I first heard about the Harry Potter phenomenon through a friend that happens to also be a school teacher. A year or so ago she told me about these books that all the kids were reading and that I, an occult-minded soul, might actually like picking one up for a light, yet enjoyable read. I never did though. In the end, what made me finally want to see this movie was the vociferous opinions of the many fundamentalist Christians who felt that the books and the resulting first movie from the seven part series were actually driving young souls into the warm, prickly, pock-marked arms of the Devil himself. If something is so terrible that a fundy x-tian has to burn it or picket it, then I am there, and thank the Lord for heavy handed Christian propaganda for eventually getting my carcass into the theater seat.
Harry Potter is the tale of a young orphan boy whose parents were mysteriously killed. In his infancy, he goes to live with his only living relatives, who happen to be muggles (ordinary every day folk who discount magical thinking). In fact, Harry lives in such a mundane and dreary world until one day he is invited to attend the same school that his parents once attended, Hogwart's School of Witchcraft and Wizardry. Incidentally, this school exists hidden away from the profane visions of the Muggle world, and is where eventually the movie begins to take form. It is here that Harry is indoctrinated into the world of potion making, broom riding, wand waving and all of the things that this sometimes entails. Along the way we learn more about what killed his parents, have a few adventures and meet a three-headed dog that is not named Cerberus, but is instead called Fluffy.
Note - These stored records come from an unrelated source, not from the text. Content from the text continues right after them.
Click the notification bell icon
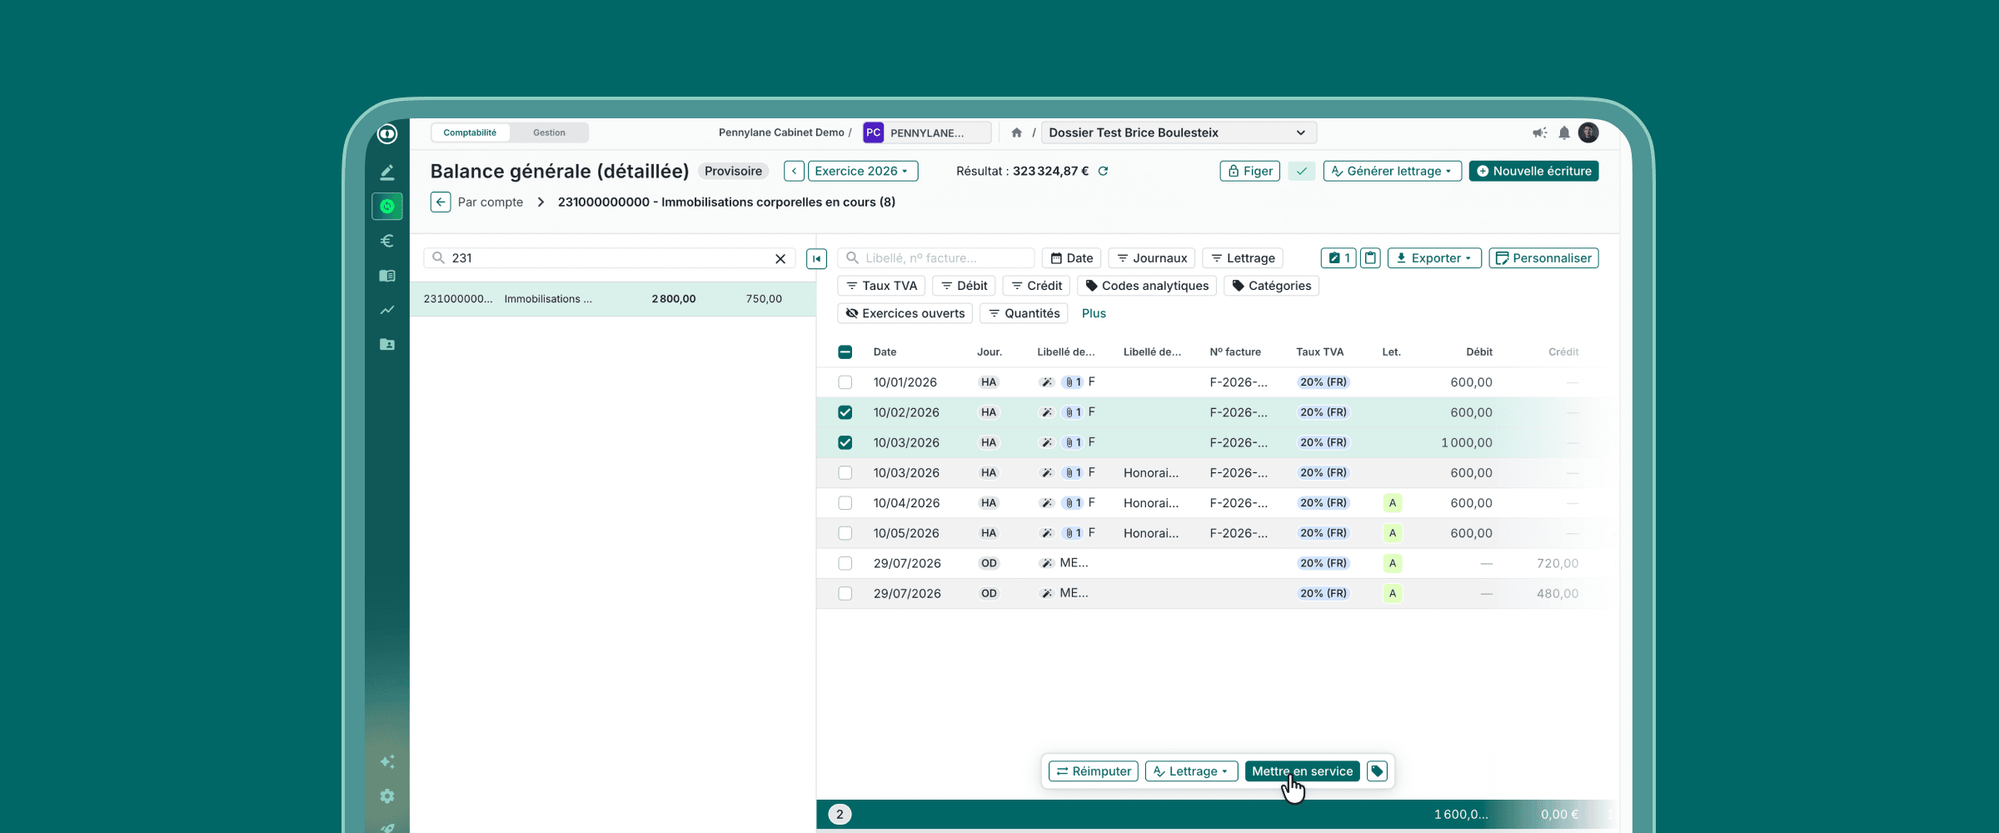The width and height of the screenshot is (1999, 833). pyautogui.click(x=1564, y=133)
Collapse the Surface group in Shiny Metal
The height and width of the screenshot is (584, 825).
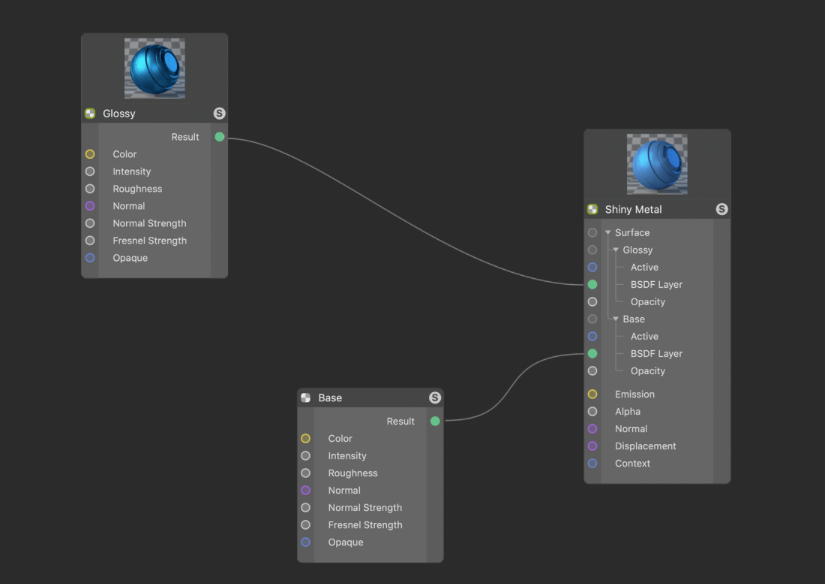click(608, 233)
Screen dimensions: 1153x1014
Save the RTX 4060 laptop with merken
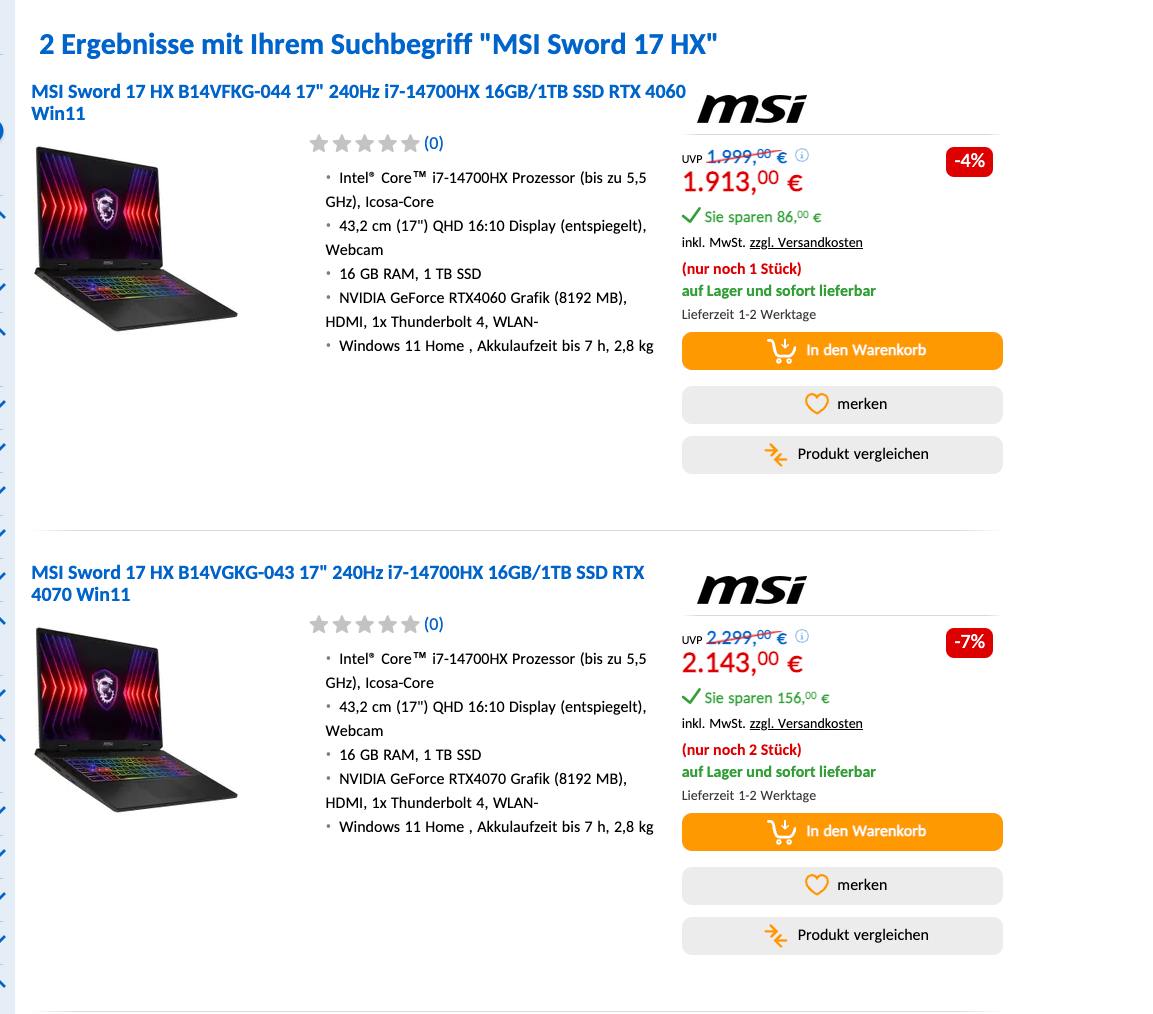(x=842, y=404)
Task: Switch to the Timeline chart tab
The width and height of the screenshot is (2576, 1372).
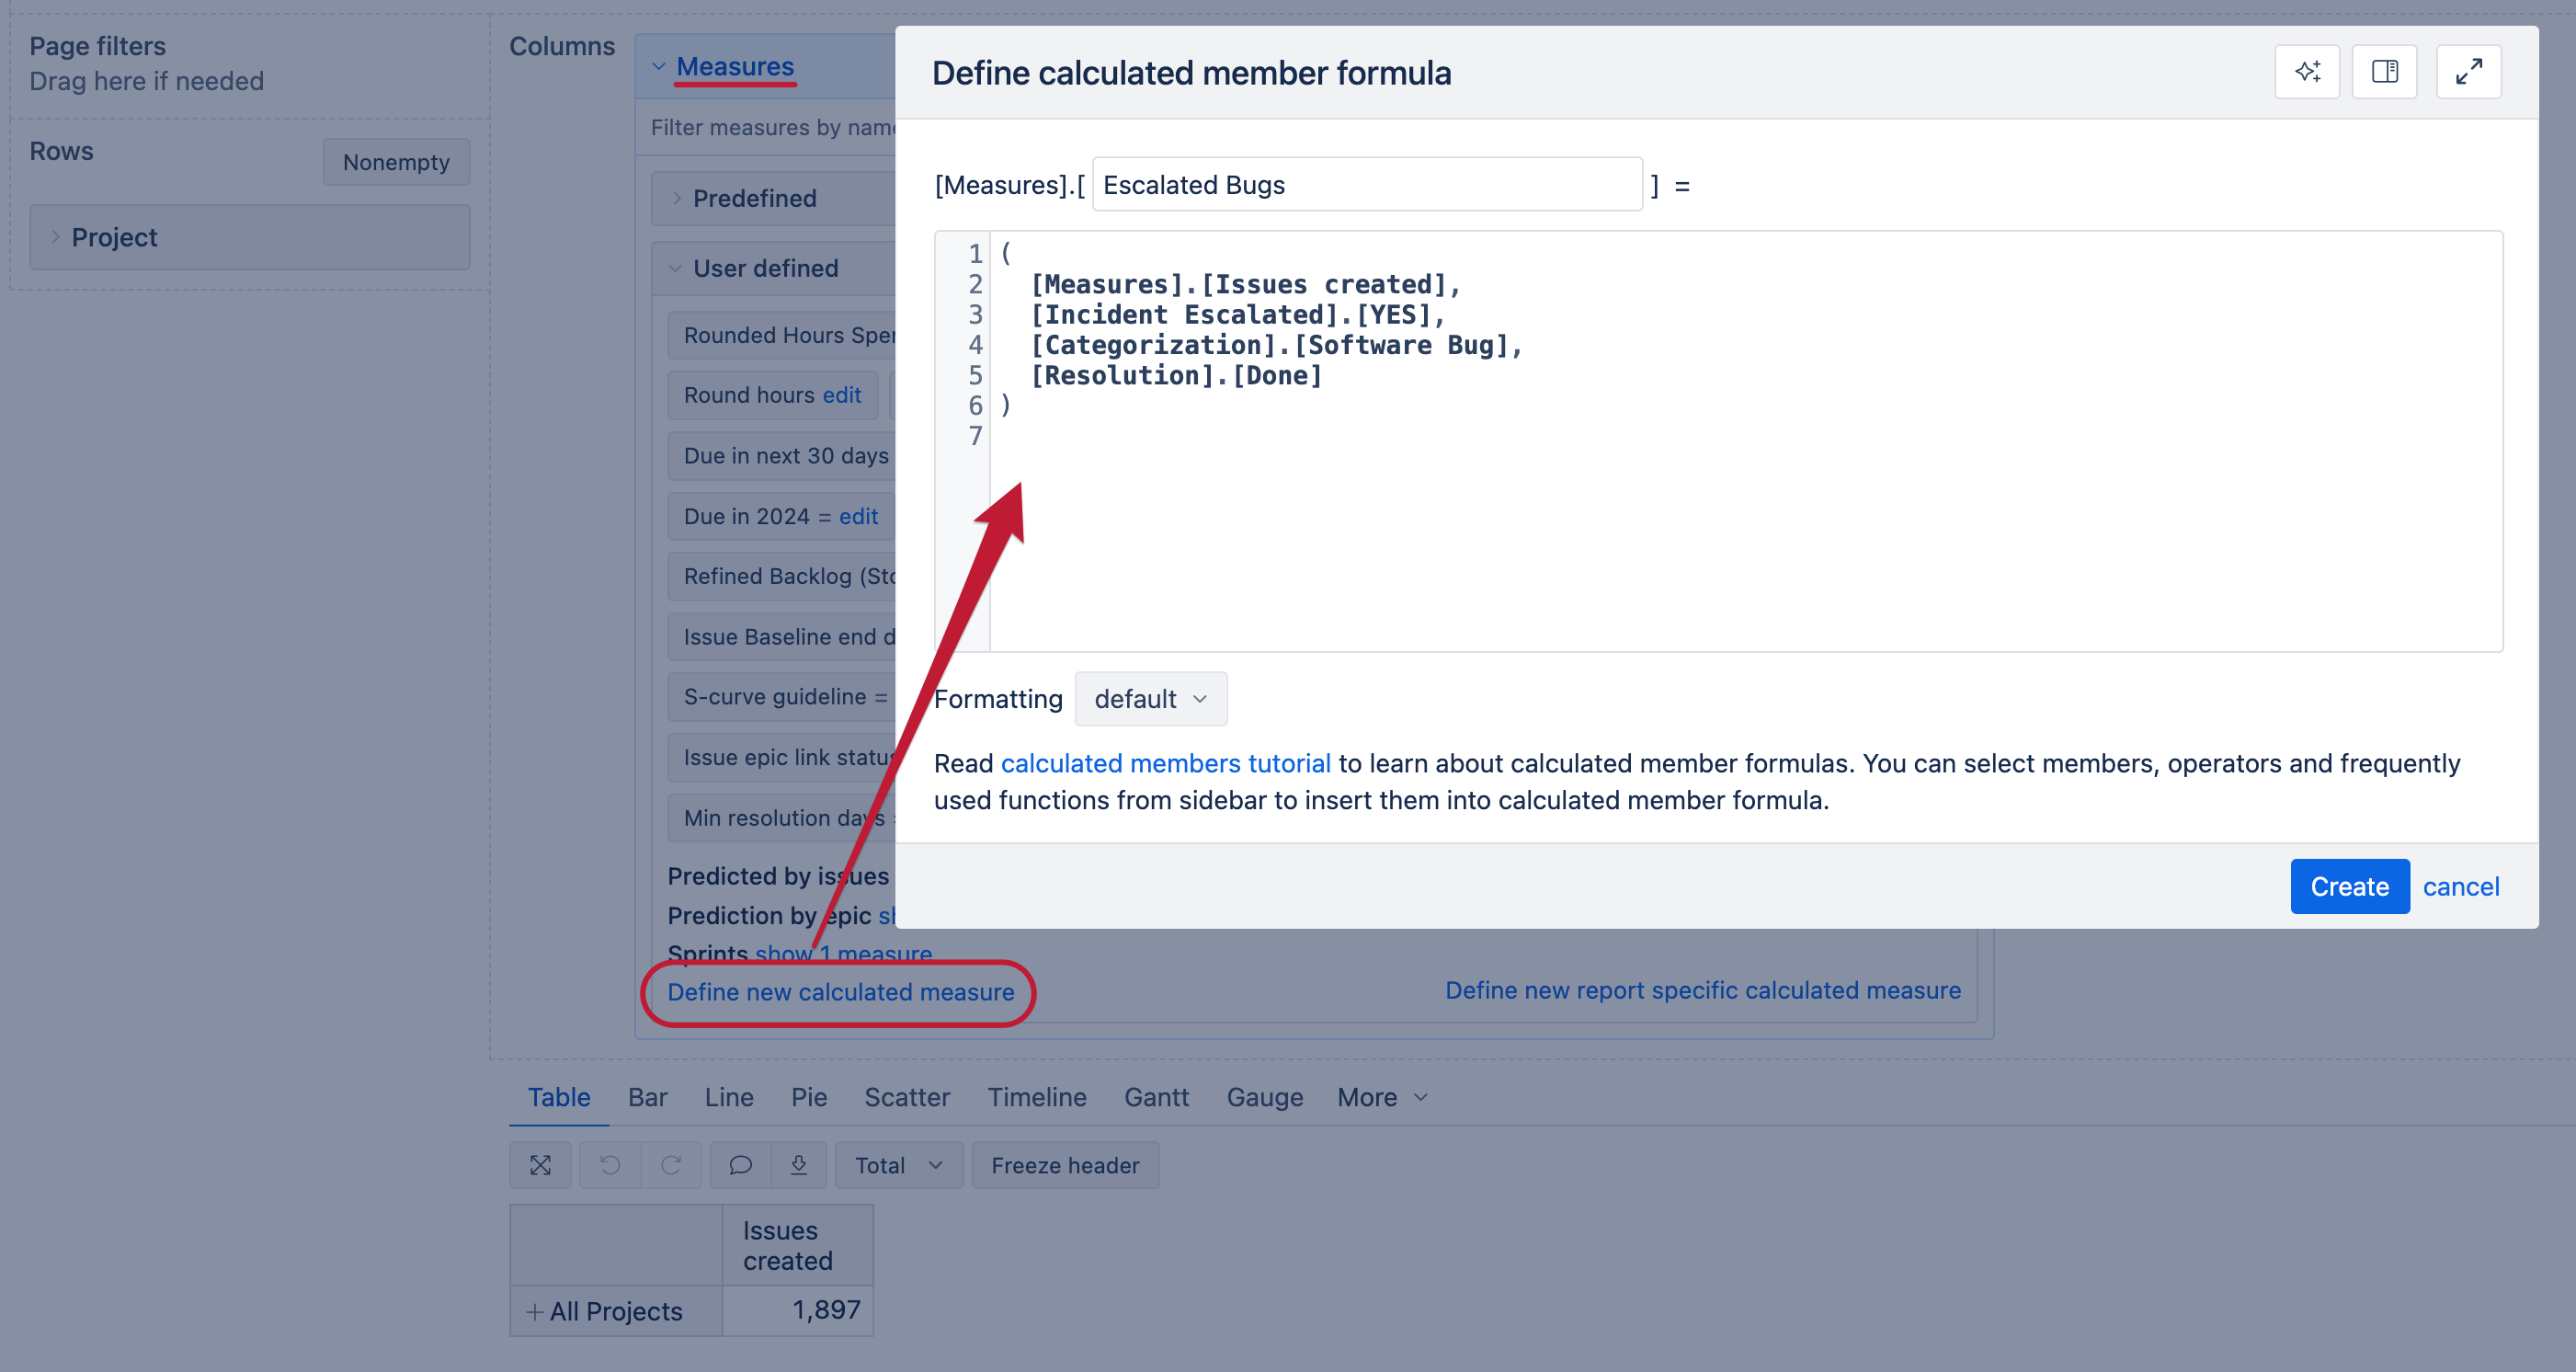Action: 1036,1097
Admittedly this is light fare for the heavy handed occultist viewer, mainly aimed at the imaginations of pre-teens and above, but let's not forget the impact that this movie and others like it could have and have had in the past. The occult revival of the 1960's was somewhat due in part to Disney movies like Bell, Book and Candle, television shows like Bewitched and occult laden spoofs like Bedazzled. It wasn't soon afterwards that Wicca became an almost household name and tomes like the Satanic Bible and the Necronomicon began to fill everyday book store shelves. Perhaps Harry Potter will help stir the cauldron of another such revival, making serious occult topics once again more publicly acceptable. The secret society that Harry Potter joins and flourishes in may just be the first one that little Johnny might hear of, and perhaps it will make him more receptive to the second and third ones that he hears about. As well, any movie that mentions the name of a renown alchemist like Nicholas Flammel within it is hip in my book.

If you have got the extra money to go see this, then do. You'll have one more way of relating to the new upstarts that will soon be joining our occult related world and while you are there you just might like what the movie has to offer; incredible special effects, decent acting, and the occasional heart warming moment or two that is more centered on the love that is in children's hearts than what the pushers of original sin are preaching about this week from their bully pulpits.